# SELECTED TEXT:
--- start ---

I hoped for better results at Joan Street, on the western side of Point Chevalier Road. As Kendrick explains in Imperial Vistas Family Fictions, his parents ran a small dairy here for a year or two during the Great Depression. Perhaps because they lacked 'a right touch with ice cream cones', the venture failed. As we struggled off the bus again, I explained that I'd never known the exact location of the Smithyman business on Joan Street, and appealed for help. 
Mist and drizzle had established a bridgehead at the end of the peninsula, and the houses and trees of the North Shore had disappeared. A Ford Escort slithered past with one headlight on, relic of the Point's past. A score or so steps connect Joan Street with Point Chevalier beach, a popular bathing spot since at least the beginning of the twentieth century. In the 1920s an entrepreneur named Frederick Rayner built a nightclub called Dixieland beside the sand. Keith Sinclair remembered Dixieland:
The height of sophistication for local youth, and delight for the children, was to go 'spotlight bathing' at Dixie. Spotlights on top of the cabaret would light up the water. The lovers, the lovely, and the lovely and young swam and disported. Some would swim out to two rafts anchored a hundred yards or so out. It was a wonderful, a primitive, a joyous scene, almost unrestrained.

--- end ---

# SUPPLIED INFORMATION:

--- start ---

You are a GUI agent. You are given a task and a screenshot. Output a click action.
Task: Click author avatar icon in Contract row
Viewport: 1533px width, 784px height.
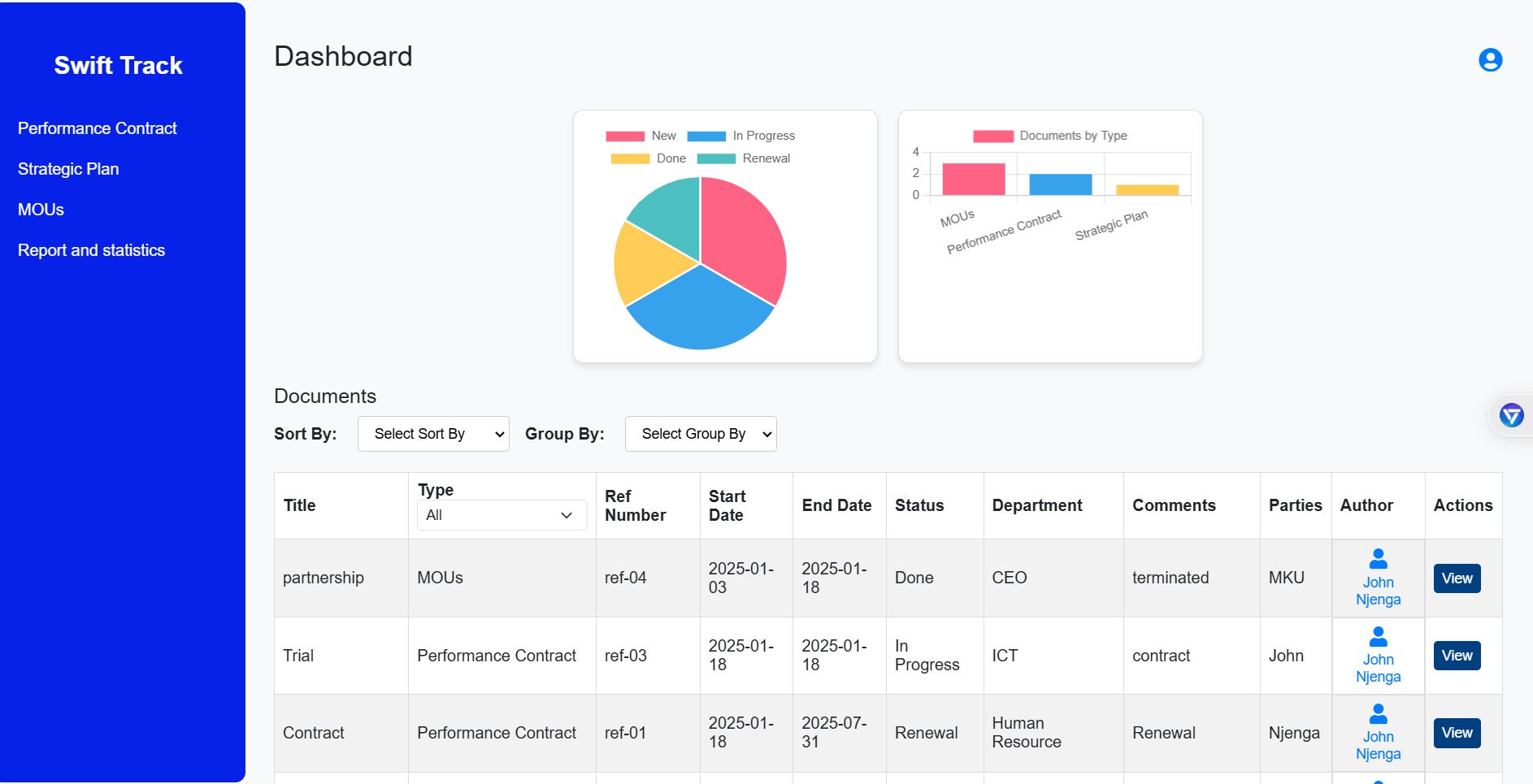(x=1378, y=713)
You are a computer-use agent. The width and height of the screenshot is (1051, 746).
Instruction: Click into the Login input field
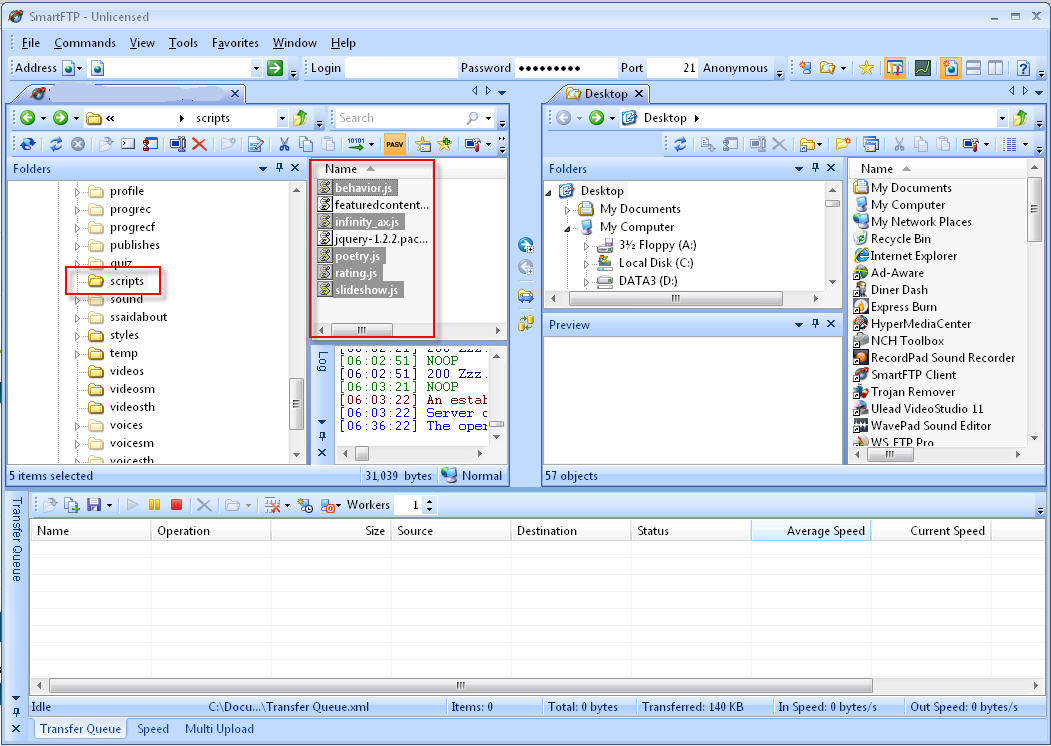tap(398, 68)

--- end ---

# WHAT YOU HAVE TO DO:
In the Point Chevalier passage, what did Frederick Rayner build beside the sand in the 1920s? These lines have no connection to the Point Chevalier passage.

# WRITTEN REPLY:
A nightclub called Dixieland.